New York

Residents of LES and Chinatown sue to stop new towers on two bridges, citing new NY constitutional right to clean air

Use New York’s new constitutional right to clean air, water and a healthy environment to stop construction on three towers in the Two Bridges neighborhood of lower Manhattan legal crimes are on the rise.

On Friday, City Councilman Christopher Marte (D-Manhattan), the Coalition to Protect Chinatown and the Lower East Side, and other neighbors gave the New York Supreme Court a nomination for the city and the four buildings responsible for building the Two Bridge Tower. I filed a lawsuit against a real estate developer. , multisite development work.

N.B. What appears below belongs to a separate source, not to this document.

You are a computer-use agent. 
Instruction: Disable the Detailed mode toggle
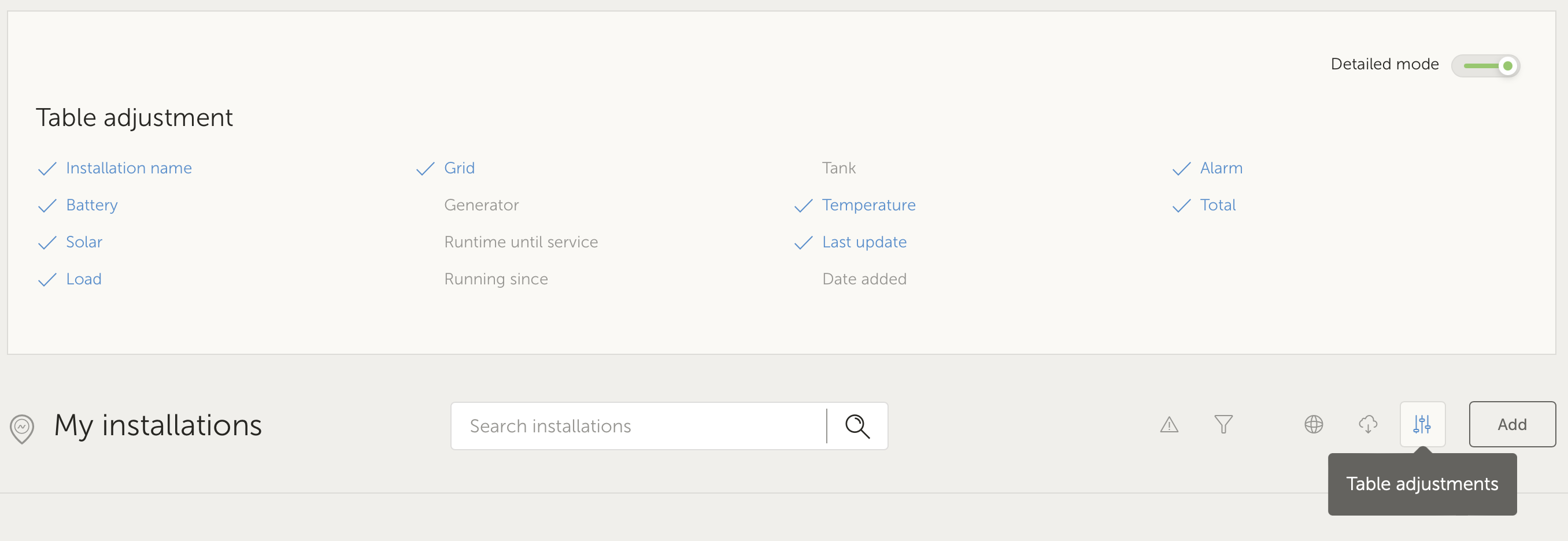pos(1486,66)
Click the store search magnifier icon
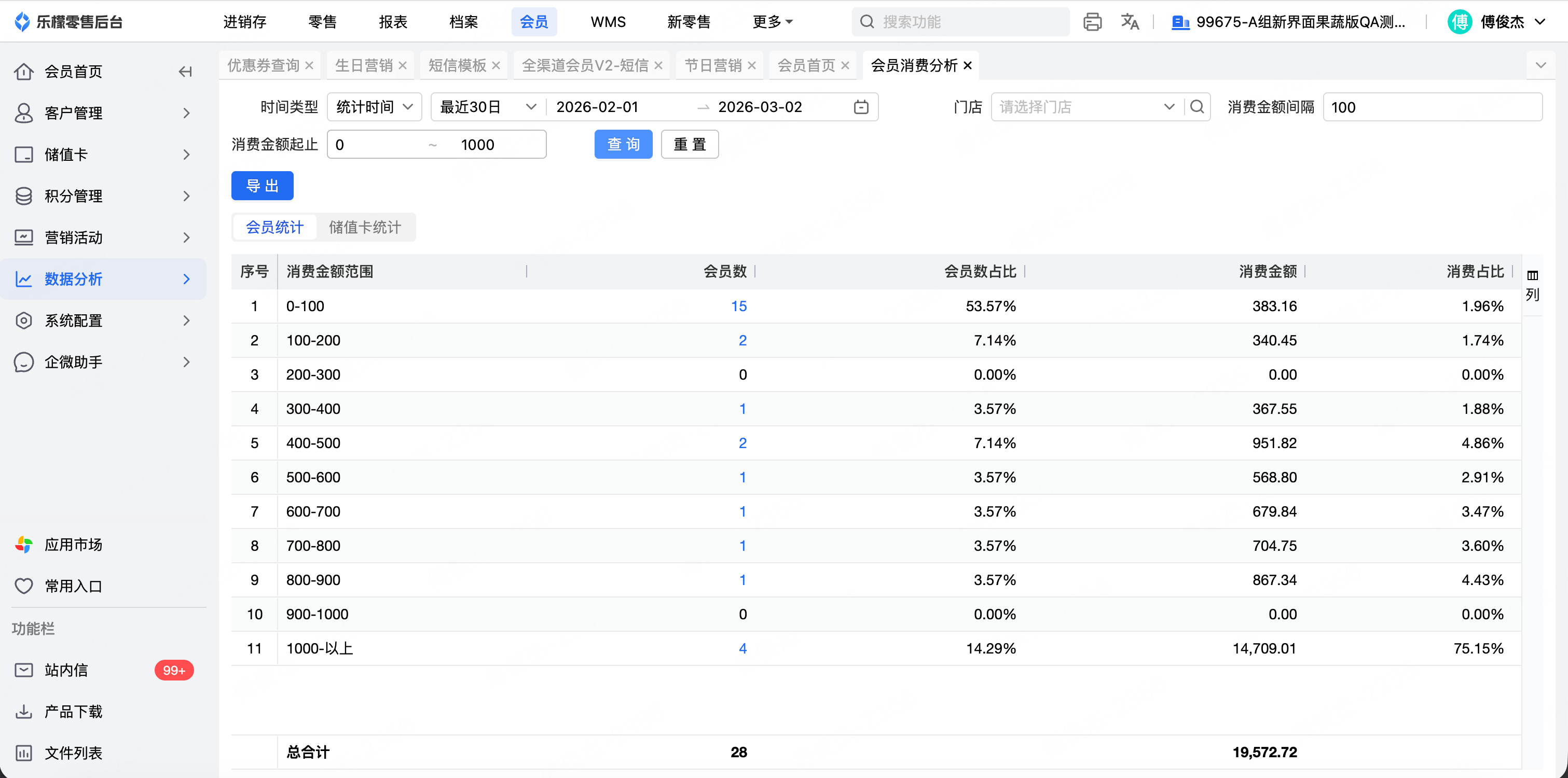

Bethany Lee, legal director of the Asian American Legal Defense and Education Foundation, who filed the lawsuit on behalf of community groups, said many people living in the region are medically vulnerable to air pollution, especially after 9/11. said it is.

“Some of the residents we represent as plaintiffs have been there since then and continue to experience real respiratory illnesses and illnesses,” Li said. The impact was exacerbated by the COVID-19 pandemic post-9/11, after which adding these giant 60’s, 80-story towers to the neighborhood would really be a knockout punch to the neighborhood. prize.”

The lawsuit alleges that the construction of three buildings, ranging from 60 to 80 stories, will exacerbate the environmental and health burdens already faced by the neighborhood and will contribute to the clean air and healthy environment mandated by the New York State Constitution. alleging that it violates residents’ newly established rights to ballot proposal The New Yorker approved it last November.

The new constitutional rights created by the Green Amendment have not yet been tested in practice.

Legal Department spokesperson Nicolas Paolucci said: Once served, we will review and respond to your case. ”

Plaintiffs are asking the city to update its environmental impact statement for projects completed in 2018 to take into account the impact of the pandemic.

Such statements are required under state law for major development projects and detail the myriad projected impacts on neighborhood lighting, traffic, school attendance, and more. Opponents of the community often go to court to challenge EIS paperwork as flawed in its attempts to thwart development plans.

Now the new state’s constitutional right is ammunition that local groups can bring into battle.

The new lawsuit is the first time the so-called Green Amendment has been used to try to block a planned New York City development.

2 lawsuits A document filed earlier this year cites a constitutional amendment as New York City argues that the landfills it sends some of its garbage to violates its right to clean air and a healthy environment. .

Marte, a member of the local council, said he was ready to test drive the Green Amendment.

“I’m thrilled to be filing this lawsuit,” he told THE CITY. voted for stronger protections on clean air in the last New York state ballot.

“There is already a lot of climate injustice and racism in the region regarding what is being developed, what is buried and what is rehabilitated.”

“blood cough”

According to the NYU Furman Center neighborhood profile In the Lower East Side/Chinatown, most of Manhattan Community Board 3, 66% of residents are people of color and nearly 28% of households make less than $20,000 a year. The median household income is $43,400, 40% less than the city average of $72,930.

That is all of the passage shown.